Print version ISSN 0365-0596
An. Bras. Dermatol. vol.85 no.3 Rio de Janeiro June 2010
Fatal outcome in classic Kaposi's sarcoma*
Eugênia Maria Damásio N. OheI; Maria Helena V. de Q. PadilhaII; Mílvia M. S. S. EnokiharaIII; Fernando Augusto de AlmeidaIV; Adriana Maria PorroV
ICurrently participating in the medical
residency program in Dermatology of the Federal University of São Paulo,
São Paulo, Brazil
IIPhysician, Dermatology Department, Federal University of São Paulo, São Paulo, Brazil
IIIPathologist, Dermatology Department, Federal University of São Paulo, São Paulo, Brazil
IVVolunteer Associate Professor, Dermatology Department, Federal University of São Paulo, São Paulo, Brazil
VAdjunct Professor, Dermatology Department, Federal University of São Paulo, São Paulo, Brazil
First described in 1872, Kaposi's sarcoma is defined as a rare multifocal tumor that originates in the endothelial cells and presents with cutaneous and extracutaneous manifestations. The classic form is most common in elderly men and progression is slow. This tumor responds well to chemotherapy and radiotherapy. This report describes a classic case of Kaposi's sarcoma in a woman with skin and visceral manifestations in whom the disease rapidly progressed to a fatal outcome.
Keywords: Herpesvirus 8, human; Sarcoma, Kaposi; Skin tumors
Kaposi's sarcoma (KS) is a rare tumor described by Moritz Kaposi as a benign disease of the elderly. Four clinical forms are currently recognized: classic KS, African endemic KS, iatrogenic transplant-related KS and epidemic AIDS-associated KS. Although the four types have different forms of progression, they have similar phenotypical characteristics.
Classic KS is more common in elderly males of Jewish, European or Mediterranean descent.1,2 Two studies conducted in Italy, for example, have confirmed the difference in incidence rates between men and women, Dal Maso et al. reporting a male-to female ratio of 1 to 0.4 per 100,000 inhabitants/year. 3,4
This tumor is characterized by slowly progressing, purple macules on the distal portion of the limbs that may acquire nodular or tumoral characteristics as the disease progresses. Dissemination to internal organs may occur in the more advanced forms.

* [SUPPLIED MATERIAL]
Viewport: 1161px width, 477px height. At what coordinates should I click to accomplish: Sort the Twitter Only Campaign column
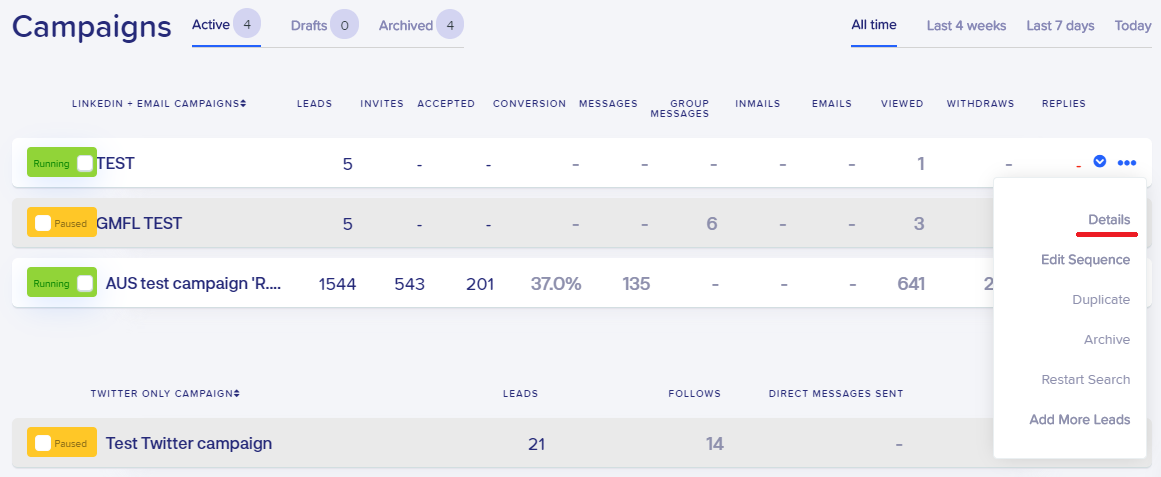[236, 393]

* [WHAT TO DO]
Reproduce word for word the passage of the Kaposi's sarcoma case report that runs from "Classic KS is" up to and including "more advanced forms.".

* [TASK RESULT]
Classic KS is more common in elderly males of Jewish, European or Mediterranean descent.1,2 Two studies conducted in Italy, for example, have confirmed the difference in incidence rates between men and women, Dal Maso et al. reporting a male-to female ratio of 1 to 0.4 per 100,000 inhabitants/year. 3,4
This tumor is characterized by slowly progressing, purple macules on the distal portion of the limbs that may acquire nodular or tumoral characteristics as the disease progresses. Dissemination to internal organs may occur in the more advanced forms.